発注する人が何も考えなくていい分、後者のやりかたのほうが、 結果が出るのは圧倒的に早い。その技術領域に「競争」が保たれているのであれば、 変化は劇的なものになるかもしれない。

プロセッサーのこと

以下しばらく、適当な理解の上にうろ覚え。間違いのご指摘をいただければ幸いです…。

コンピューター神の一人、D.クヌースがプロセッサーを設計する仕事をしていたとき、 一つの計算に対して、CPU 内の全ての計算機を動作させたときのほうが、 必要な計算機だけを動作させたときよりも、動作が圧倒的に速かったことに気がついたのだという。

CPU 内には、乗算器であったり、加算器であったり、無数の計算ユニットがあって、 2つの数を足したいときには もちろん加算器だけを動作されればいい。
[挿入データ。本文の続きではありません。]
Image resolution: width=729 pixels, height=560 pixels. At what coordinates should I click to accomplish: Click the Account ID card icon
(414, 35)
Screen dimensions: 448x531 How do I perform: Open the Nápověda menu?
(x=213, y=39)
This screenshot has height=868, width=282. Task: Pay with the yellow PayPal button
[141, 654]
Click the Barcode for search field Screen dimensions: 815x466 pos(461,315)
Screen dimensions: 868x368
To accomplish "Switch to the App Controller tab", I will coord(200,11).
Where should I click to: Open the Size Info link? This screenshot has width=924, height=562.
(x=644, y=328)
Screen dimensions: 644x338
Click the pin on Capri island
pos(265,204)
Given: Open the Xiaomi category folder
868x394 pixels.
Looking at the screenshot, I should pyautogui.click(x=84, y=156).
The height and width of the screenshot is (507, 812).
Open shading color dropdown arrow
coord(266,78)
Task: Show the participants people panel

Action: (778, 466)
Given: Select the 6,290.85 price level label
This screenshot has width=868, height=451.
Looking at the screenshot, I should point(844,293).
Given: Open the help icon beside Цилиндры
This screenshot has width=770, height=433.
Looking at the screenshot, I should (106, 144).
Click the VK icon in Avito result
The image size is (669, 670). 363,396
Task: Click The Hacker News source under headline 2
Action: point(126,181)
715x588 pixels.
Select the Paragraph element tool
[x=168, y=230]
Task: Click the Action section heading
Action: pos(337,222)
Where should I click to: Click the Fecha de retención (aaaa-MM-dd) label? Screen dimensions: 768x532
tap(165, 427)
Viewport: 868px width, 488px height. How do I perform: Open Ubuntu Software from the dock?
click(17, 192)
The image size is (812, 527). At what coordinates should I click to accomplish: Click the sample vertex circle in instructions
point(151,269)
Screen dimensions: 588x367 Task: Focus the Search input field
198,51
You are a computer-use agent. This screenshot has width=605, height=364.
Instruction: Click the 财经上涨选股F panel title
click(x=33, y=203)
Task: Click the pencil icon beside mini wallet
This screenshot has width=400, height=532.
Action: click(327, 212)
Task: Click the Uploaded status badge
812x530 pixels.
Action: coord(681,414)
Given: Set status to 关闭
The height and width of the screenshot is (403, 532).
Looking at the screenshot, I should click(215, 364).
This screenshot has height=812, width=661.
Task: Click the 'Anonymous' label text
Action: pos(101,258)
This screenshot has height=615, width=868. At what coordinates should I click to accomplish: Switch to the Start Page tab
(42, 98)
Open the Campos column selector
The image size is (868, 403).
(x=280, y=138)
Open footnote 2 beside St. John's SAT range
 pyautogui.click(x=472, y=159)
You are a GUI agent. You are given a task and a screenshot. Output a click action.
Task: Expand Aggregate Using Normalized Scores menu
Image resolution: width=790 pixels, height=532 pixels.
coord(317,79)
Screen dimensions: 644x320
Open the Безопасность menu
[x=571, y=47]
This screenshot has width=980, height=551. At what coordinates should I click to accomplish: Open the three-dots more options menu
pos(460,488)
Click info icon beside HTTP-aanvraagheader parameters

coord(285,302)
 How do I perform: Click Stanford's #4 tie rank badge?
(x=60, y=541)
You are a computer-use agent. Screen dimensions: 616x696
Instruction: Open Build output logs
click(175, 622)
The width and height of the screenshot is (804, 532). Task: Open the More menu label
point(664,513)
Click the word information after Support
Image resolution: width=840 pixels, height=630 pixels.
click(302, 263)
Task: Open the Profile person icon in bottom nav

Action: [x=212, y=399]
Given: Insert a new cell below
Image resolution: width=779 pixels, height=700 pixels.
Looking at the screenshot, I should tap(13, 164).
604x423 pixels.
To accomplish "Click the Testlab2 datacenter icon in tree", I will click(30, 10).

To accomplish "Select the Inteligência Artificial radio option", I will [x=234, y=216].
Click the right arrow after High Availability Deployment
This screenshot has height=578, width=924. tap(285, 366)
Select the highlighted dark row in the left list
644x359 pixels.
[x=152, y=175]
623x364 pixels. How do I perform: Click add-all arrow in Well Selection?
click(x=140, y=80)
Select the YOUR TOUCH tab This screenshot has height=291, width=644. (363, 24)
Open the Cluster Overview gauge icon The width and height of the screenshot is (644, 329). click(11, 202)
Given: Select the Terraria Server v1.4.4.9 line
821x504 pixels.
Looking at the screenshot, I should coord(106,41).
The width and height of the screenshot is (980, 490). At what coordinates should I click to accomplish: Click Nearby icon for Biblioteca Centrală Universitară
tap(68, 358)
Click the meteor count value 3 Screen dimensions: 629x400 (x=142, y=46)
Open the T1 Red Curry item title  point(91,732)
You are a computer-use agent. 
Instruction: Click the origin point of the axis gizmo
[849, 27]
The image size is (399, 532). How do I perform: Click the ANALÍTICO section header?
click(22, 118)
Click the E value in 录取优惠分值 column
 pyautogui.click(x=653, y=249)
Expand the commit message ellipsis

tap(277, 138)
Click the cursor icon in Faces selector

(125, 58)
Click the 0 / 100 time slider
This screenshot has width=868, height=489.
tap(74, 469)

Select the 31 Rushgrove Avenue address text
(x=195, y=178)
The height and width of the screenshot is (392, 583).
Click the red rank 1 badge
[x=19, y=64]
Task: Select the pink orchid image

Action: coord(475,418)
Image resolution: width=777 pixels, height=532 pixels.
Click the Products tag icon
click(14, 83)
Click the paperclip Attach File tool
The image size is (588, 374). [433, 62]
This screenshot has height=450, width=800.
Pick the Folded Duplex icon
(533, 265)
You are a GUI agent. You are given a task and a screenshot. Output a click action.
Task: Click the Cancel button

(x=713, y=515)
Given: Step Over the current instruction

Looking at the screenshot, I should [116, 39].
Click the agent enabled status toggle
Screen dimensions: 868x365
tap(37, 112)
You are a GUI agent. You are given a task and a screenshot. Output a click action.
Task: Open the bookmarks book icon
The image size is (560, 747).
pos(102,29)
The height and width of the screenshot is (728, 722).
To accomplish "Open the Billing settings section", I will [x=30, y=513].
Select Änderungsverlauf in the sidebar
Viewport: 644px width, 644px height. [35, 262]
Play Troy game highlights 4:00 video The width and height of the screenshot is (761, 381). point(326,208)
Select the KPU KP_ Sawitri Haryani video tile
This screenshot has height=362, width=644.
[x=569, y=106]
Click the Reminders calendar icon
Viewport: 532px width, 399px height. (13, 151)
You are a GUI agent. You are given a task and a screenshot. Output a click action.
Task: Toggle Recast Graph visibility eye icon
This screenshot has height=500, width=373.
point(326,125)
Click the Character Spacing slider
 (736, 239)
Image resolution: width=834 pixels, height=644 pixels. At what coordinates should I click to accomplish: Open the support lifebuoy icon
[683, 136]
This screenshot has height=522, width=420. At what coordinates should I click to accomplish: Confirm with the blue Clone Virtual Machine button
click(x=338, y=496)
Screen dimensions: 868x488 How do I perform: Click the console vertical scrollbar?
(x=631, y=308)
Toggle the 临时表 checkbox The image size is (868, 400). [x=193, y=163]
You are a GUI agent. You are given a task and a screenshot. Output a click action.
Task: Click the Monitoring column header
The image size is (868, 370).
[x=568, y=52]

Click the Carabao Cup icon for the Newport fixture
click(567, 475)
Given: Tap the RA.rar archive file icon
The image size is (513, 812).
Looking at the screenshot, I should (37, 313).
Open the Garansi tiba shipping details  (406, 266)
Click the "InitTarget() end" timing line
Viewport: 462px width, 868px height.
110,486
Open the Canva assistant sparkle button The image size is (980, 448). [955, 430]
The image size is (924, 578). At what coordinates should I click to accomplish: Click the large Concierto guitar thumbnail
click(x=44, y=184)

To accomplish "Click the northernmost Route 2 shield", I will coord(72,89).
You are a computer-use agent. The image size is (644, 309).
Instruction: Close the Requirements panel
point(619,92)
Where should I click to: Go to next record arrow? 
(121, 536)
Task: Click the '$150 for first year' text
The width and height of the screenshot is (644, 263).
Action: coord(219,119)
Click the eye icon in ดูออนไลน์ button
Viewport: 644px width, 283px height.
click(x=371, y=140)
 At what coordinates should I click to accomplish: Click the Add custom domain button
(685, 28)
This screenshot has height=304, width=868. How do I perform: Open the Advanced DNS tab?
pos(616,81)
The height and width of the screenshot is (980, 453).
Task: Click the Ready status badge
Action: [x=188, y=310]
ところがこのやりかたには問題があって、加算器だけ 動かして、乗算器に「お前は休め」という命令をくっつけるコストが莫大になってしまって、 速度が上がらない。

「計算機的に正しいやりかた」は、2つの数が入力されたら、とりあえずCPU内の全ての計算機が 計算プロセスを走らせる。出力には加算を行った結果、乗算を行った結果など、 いろんなデータが出てくるけれど、もちろん必要な結果以外は全て破棄される。 一つの刺激でものすごい数の脳細胞が働く、人間の脳にどこか似ている。

こんなやりかたをすると、必要な計算を行った以外の計算機は全て無駄足を踏むのだけれど、 計算のスピードは圧倒的に速くなって、結局プロセッサーを停止させる命令は 組み込まなかったのだという。

道徳的な美しさと計算的な美しさ

門外漢から見ると、こんなやりかたは無駄が多くて、何となく「美しくない」。

どんな正しさが美しいと感じられるのか?。

たぶんこれには一般解がある。

技術の黎明期には、もちろん発想の正しさ。技術がまだまだコスト高で、 その技術を遣っていること自体が売りになっていた時代には、たぶん美しく見えたのは、 プロセスの正しさ。 技術がもっと進化して、それがあって当たり前になってしまうと、 たぶんプロセスの正しさなんか評価されなくなってしまって、「結果の正しさ」こそが美しいと 評価されるようになる。

プロセッサーを設計する人達、あるいはプログラムを組む人達にもきっと美的な感覚というものが あるのだろうけれど、自分達の成果物に対して、「道徳的な美しさ」と「経済的な美しさ」とが コンフリクトおこすことはないんだろうか?

医療の分野なんかだと、たとえば抗生物質の選択。

自分達が研修医だった頃は、「正しく診断して、正しい抗生物質を使いましょう」なんて教わった。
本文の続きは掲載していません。